View data as an individual response, table, or map

The Data tab contains ways to view all of your survey responses as both raw data and a map. This provides alternative methods to examine your results as well as convert your data into additional formats for use by other applications. There are several options available to find particular responses, such as those that were indicated on the Analyze tab.

  1. The Data page displays your data through a table and a map with all results. The map automatically zooms to a level that displays as many of your results as possible.
    Map and table of sample data
  2. Click an entry in the table to focus on its point on the map, and open an Individual Response section, which details the single response.

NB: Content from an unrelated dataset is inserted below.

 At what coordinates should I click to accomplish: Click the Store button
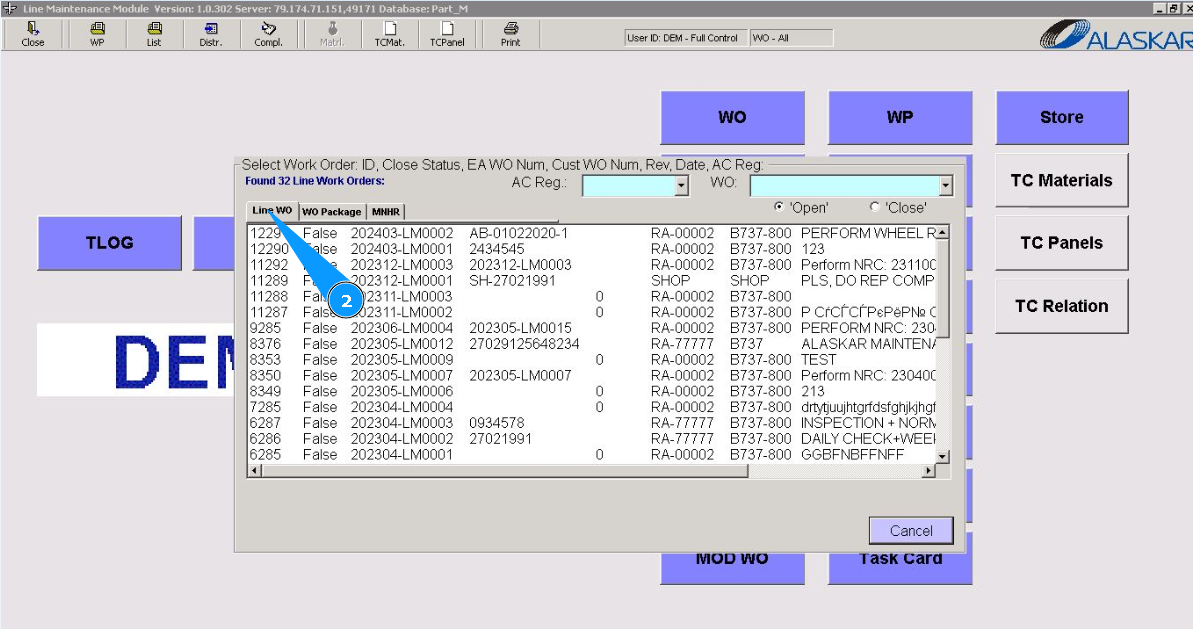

You can also do the same in reverse: click a map point to highlight an individual entry in the table and in the Individual Response section. This is a quick way to see all answers for a specific entry. From the Individual Response section, you can also print the current response.

    In the case of the sample data, the two highest-cost entries are both classed as totally destroyed and need all forms of assessment. This is enough information to determine that quick action is needed.

  3. The Report drop-down menu above the map on the Data tab provides an interface to apply a template when printing an individual survey response. For more information, see print individual responses.
  4. Above the map on the Data tab, click Export. This allows you to export your survey's responses to a format for use in other programs, defined by the Export drop-down menu.
  5. Select to export it as a comma-separated values (CSV) file, which can be opened with any spreadsheet program. Download and open this file.
    CSV file of sample data
  6. While the CSV file format does not directly support mapping of points (instead it displays the latitude and longitude of the responses), it is ideal for backups, integration into other applications, and charting results in ways not supported by the Analyze tab. You can also export your survey's results as an Excel spreadsheet, a Keyhole Markup Language (KML) file, a shapefile, or a file geodatabase.
  7. At the lower left of the Data tab is Open in Map Viewer. This allows you to use the powerful and versatile ArcGIS tools to analyze your results.